Recuperando o sentido de cravar no passado o presente de uma comunidade, as festas tradicionais na Aldeia de Carapicuíba mesclam elementos da cultura religiosa católica, negra e indígena. Em maio e em outubro, anualmente se realizam as festas tradicionais da Aldeia e, também, saem e chegam as romarias a cavalo para Santana do Parnaíba e Aparecida. As festas são feitas de cantorias, danças e comilança – a feijoada do sábado e a canja para os violeiros e seus acompanhantes na última madrugada.

Existe na Aldeia de Carapicuíba a Associação dos Moradores, fundada em 1996, que participa nas proximidades das festas: músicas, cantorias, danças são aprendidas nos ensaios para as festas, enquanto são montados o pau-de-sebo e o mastro de São João. O movimento de caminhões, carros, ônibus vai rareando no começo da noite. Como a iluminação elétrica é deficiente no pátio contribui para um clima mágico, de mistério e calma, parecendo um lugar muito longe da agitação metropolitana.

O termo cultura, com o processo de urbanização, adequou também o sentido de condição de vida mais humana, mais ou menos conscientemente, por todas as classes e grupos, cujo sentido geral se mantém até hoje: “cultura é o conjunto das práticas, das técnicas, dos símbolos e dos valores que se deve transmitir às novas gerações para garantir a reprodução de um estado de coexistência social”. (BOSI, Alfredo, 1992, p. 16).

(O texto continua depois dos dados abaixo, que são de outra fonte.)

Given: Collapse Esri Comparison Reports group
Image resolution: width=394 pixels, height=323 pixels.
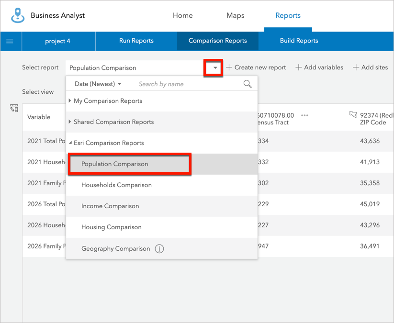Looking at the screenshot, I should (x=108, y=143).
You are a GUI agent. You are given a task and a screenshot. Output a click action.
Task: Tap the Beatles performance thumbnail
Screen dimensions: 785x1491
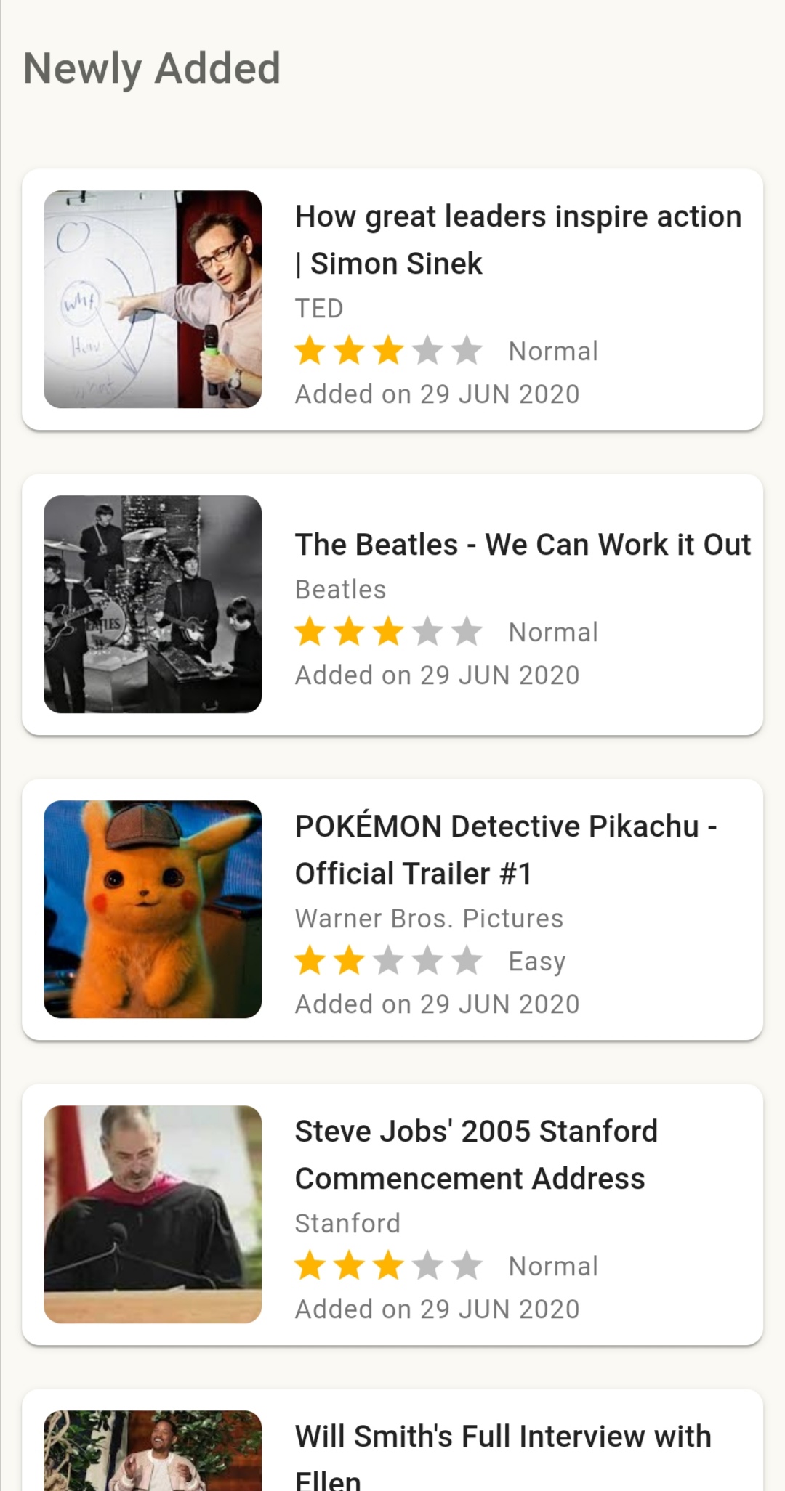(153, 604)
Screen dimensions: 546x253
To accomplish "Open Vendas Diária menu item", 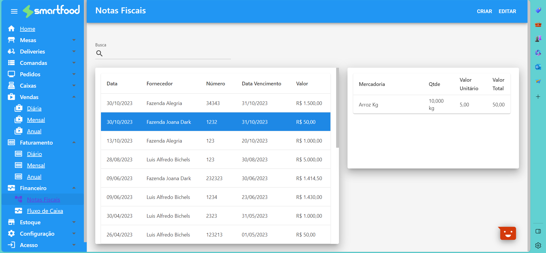I will pos(34,108).

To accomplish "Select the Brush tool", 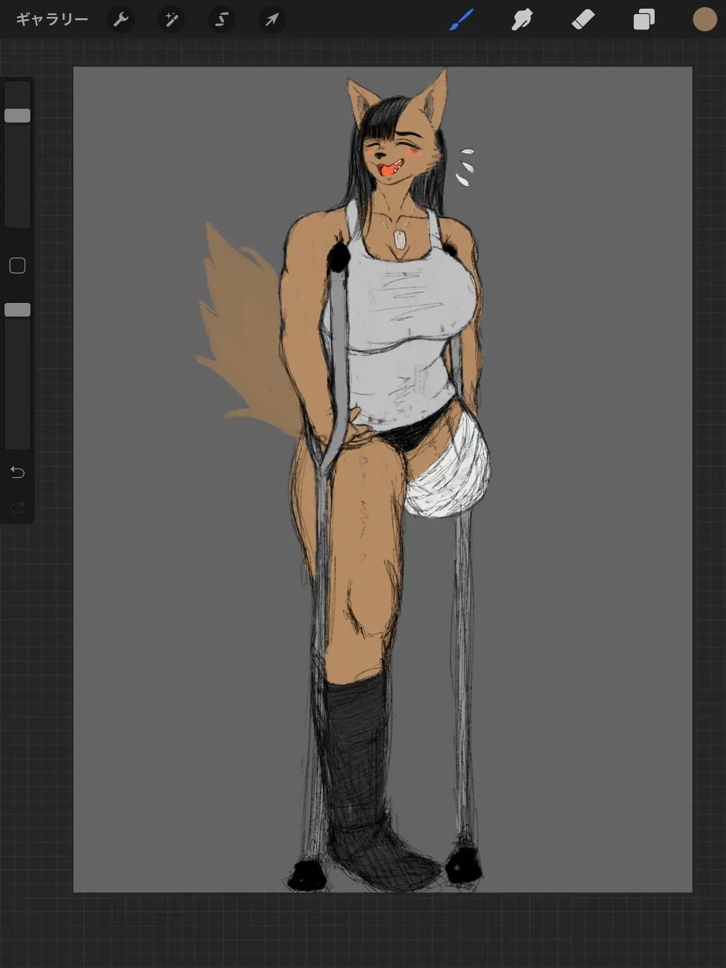I will click(x=462, y=20).
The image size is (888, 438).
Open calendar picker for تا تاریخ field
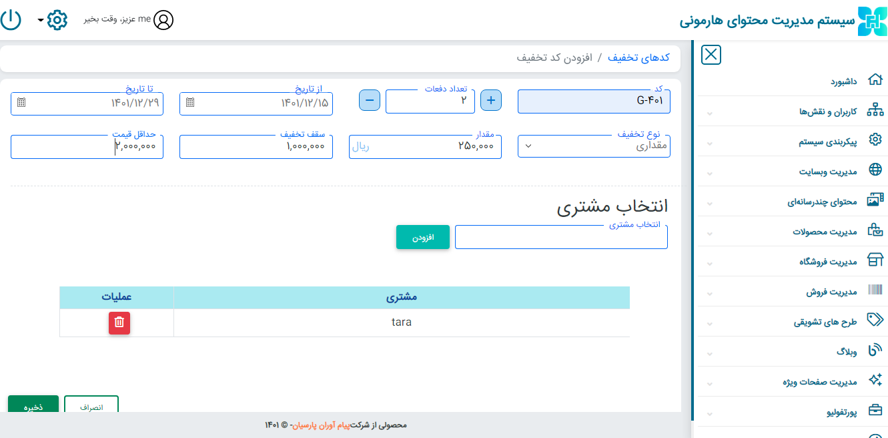(21, 103)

Essa ideia coexiste com outro conceito de cultura, vista como consciência de um presente com graves desequilíbrios, que preside a criação de alternativas para um futuro melhor, como afirma Bosi, (1992, p.16).

O processo de urbanização, porém, inclui deslocamento das pessoas, o que na Aldeia contribuiu para o apagamento da memória. Recuperar essa memória é, então, tarefa cultural que forma o elo entre passado, presente e futuro.

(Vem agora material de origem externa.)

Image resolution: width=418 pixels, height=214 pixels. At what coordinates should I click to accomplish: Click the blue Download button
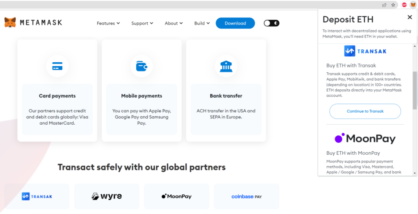click(x=235, y=23)
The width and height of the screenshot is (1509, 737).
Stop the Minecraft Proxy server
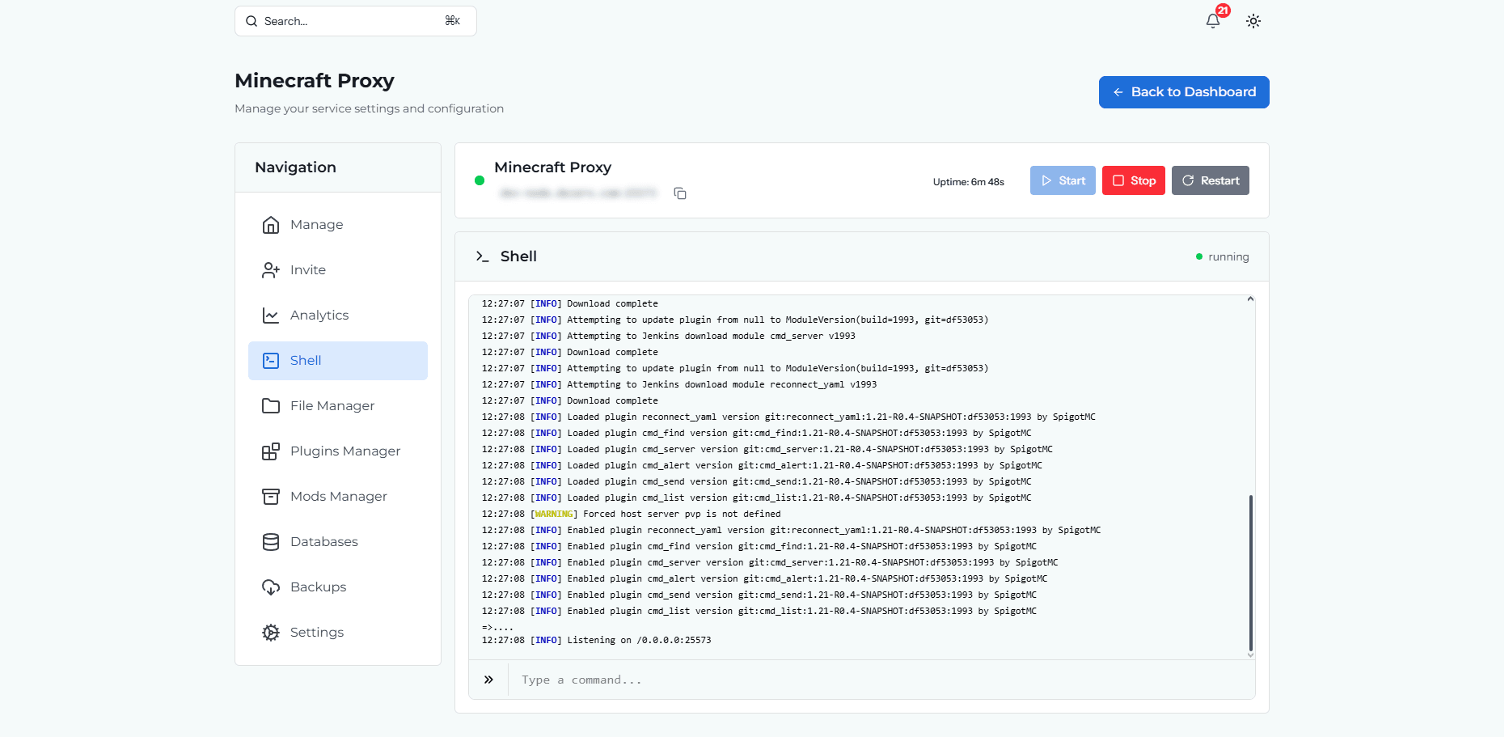point(1133,180)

Nesse sentido, no contexto da experiência descrita, um dos professores de português, Valdomiro Rolim da Costa, realizou um belo trabalho de poesia com seus alunos da 6ª série. Um deles escreveu:


Aldeia que se originou das cinzas dos índios.

Quase ninguém liga, que desespero!

Uma paisagem onde não se vê quase nada.

Uma aldeia perdida no ar da ignorância humana.

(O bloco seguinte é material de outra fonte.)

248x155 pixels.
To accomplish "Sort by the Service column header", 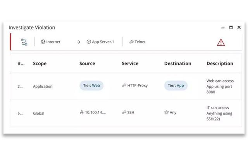I will (x=130, y=64).
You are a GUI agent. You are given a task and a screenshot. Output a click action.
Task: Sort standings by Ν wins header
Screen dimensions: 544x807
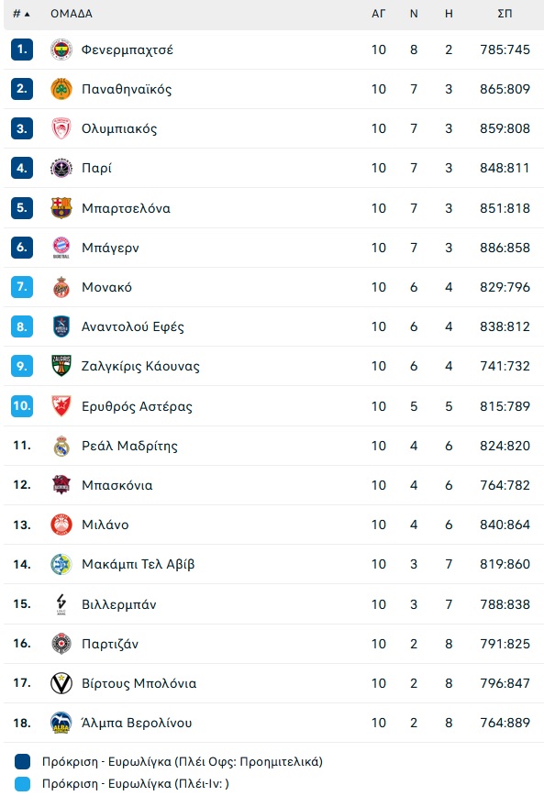414,14
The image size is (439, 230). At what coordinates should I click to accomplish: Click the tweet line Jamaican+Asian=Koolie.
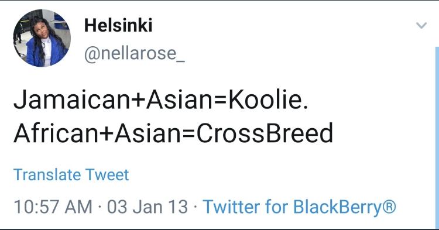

Desde começos do século XVI, a atenção que a ideia de cultura dava para o crescimento natural, estendeu-se ao processo de desenvolvimento humano, que junto ao significado de lavrar a terra, foi o sentido principal até inícios do século XIX, mais usado como metáfora. (WILLIAMS, Raymond, 2003, p.88.)

Tanto Bosi quanto Williams mostram que mudanças importantes produziram-se na transformação da palavra cultura, entre outras, a metáfora que se fez habitual. “A partir do século XVIII aproximam e, às vezes, fundem-se as noções de cultura e progresso” segundo Bosi, (1992, p.17).

Cultura supõe uma consciência grupal trabalhadora que desentranha da vida presente e do passado os planos para o futuro; nesse sentido de projeto está implícito o mito de Prometeu, que arrancou o fogo dos céus para mudar o destino material dos homens. (BOSI, 1992, p.17).

Se por um lado, aculturar um povo se exprimiria em sujeitá-lo ou, adaptá-lo a certo padrão adequado para alguns interesses, por outro, “alguns traços formadores da cultura moderna, traços mais evidentes a partir da Ilustração, conferem à ciência, às artes e a filosofia um caráter de resistência, ou de possibilidade de resistência, às pressões estruturais dominantes em cada contexto.” (BOSI, 1992, p.17). E é a partir disso que a professora Nidia Nacib Pontuschka disse no transcurso da experiência: “Este Estudo do Meio tem a arte como carro chefe”, no contexto em que a arte em geral é muito pouco valorizada no currículo escolar. Isto ocorre tanto nos níveis de ensino primário, secundário quanto no ensino universitário, especialmente nos casos de cursos de graduação de Arquitetura e Urbanismo, nos que muitas vezes, se há diminuído a carga horária e até desparecido por completo em alguns casos, disciplinas tais como Desenho a mão livre ou Plástica. (Foge ao escopo deste artigo tratar especificamente deste assunto, mas se destaca a importância de se fazer uma pesquisa a respeito).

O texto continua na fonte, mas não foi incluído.